- prep time 25 min
- total time 65 min
2 oz olive oil
1 large onion, chopped
1 Tbsp ginger, minced
2 clove garlic, minced
1 Tbsp brown sugar
1 Tbsp garam masala
1 Tbsp ground coriander
1 tsp turmeric
1 tsp chili flakes
1 28-oz can diced tomatoes
6 cup vegetable stock
4 large Yukon Gold potatoes, diced
2 pinch saffron
1 cup sliced almonds, lightly toasted
½ cup cream
salt and pepper, to taste
½ cup cilantro, chopped
1. Heat oil in pot over medium heat. Add onion, ginger and garlic and cook for 4 minutes.
2. Add sugar, garam masala, coriander, turmeric and chili flakes.

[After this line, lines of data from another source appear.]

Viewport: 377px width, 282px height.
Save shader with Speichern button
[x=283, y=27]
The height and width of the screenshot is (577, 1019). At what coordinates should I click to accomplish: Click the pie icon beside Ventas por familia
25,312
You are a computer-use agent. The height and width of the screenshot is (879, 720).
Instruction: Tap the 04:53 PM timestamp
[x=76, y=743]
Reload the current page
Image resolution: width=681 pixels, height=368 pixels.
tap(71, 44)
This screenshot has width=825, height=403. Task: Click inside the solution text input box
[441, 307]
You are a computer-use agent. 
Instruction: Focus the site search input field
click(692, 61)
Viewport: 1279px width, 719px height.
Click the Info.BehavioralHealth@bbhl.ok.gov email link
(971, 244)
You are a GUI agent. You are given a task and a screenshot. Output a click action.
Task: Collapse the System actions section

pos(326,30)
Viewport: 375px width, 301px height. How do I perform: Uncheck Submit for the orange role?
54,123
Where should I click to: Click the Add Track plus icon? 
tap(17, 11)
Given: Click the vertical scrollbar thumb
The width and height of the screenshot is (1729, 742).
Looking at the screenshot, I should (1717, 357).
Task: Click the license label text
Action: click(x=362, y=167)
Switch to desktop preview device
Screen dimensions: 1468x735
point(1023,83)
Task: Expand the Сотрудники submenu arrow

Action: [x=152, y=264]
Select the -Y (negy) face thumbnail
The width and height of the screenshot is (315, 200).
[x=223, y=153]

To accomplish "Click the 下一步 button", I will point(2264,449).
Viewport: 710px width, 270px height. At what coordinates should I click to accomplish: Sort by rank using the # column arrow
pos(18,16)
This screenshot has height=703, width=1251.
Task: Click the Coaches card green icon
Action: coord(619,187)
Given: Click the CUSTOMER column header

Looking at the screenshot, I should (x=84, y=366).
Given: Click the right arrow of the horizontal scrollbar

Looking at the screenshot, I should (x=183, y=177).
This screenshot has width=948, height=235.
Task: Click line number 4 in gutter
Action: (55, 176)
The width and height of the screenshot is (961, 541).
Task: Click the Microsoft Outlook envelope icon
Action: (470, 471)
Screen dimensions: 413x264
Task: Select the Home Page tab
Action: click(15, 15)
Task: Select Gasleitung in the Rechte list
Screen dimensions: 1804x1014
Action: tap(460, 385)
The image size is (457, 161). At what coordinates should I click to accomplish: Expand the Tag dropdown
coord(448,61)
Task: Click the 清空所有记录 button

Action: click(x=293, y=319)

Continue cooking spices for 2 minutes.
3. Add tomatoes and reduce for 10 minutes.
4. Add the stock, potatoes and saffron and bring to boil. Reduce heat and cook until potatoes are just tender, about 15 minutes.
5. Puree half the almonds and add to soup along with the cream. Cook for another 10 minutes on medium heat. Adjust seasonings.
6. To serve, ladle into bowls and top with remaining almonds and cilantro.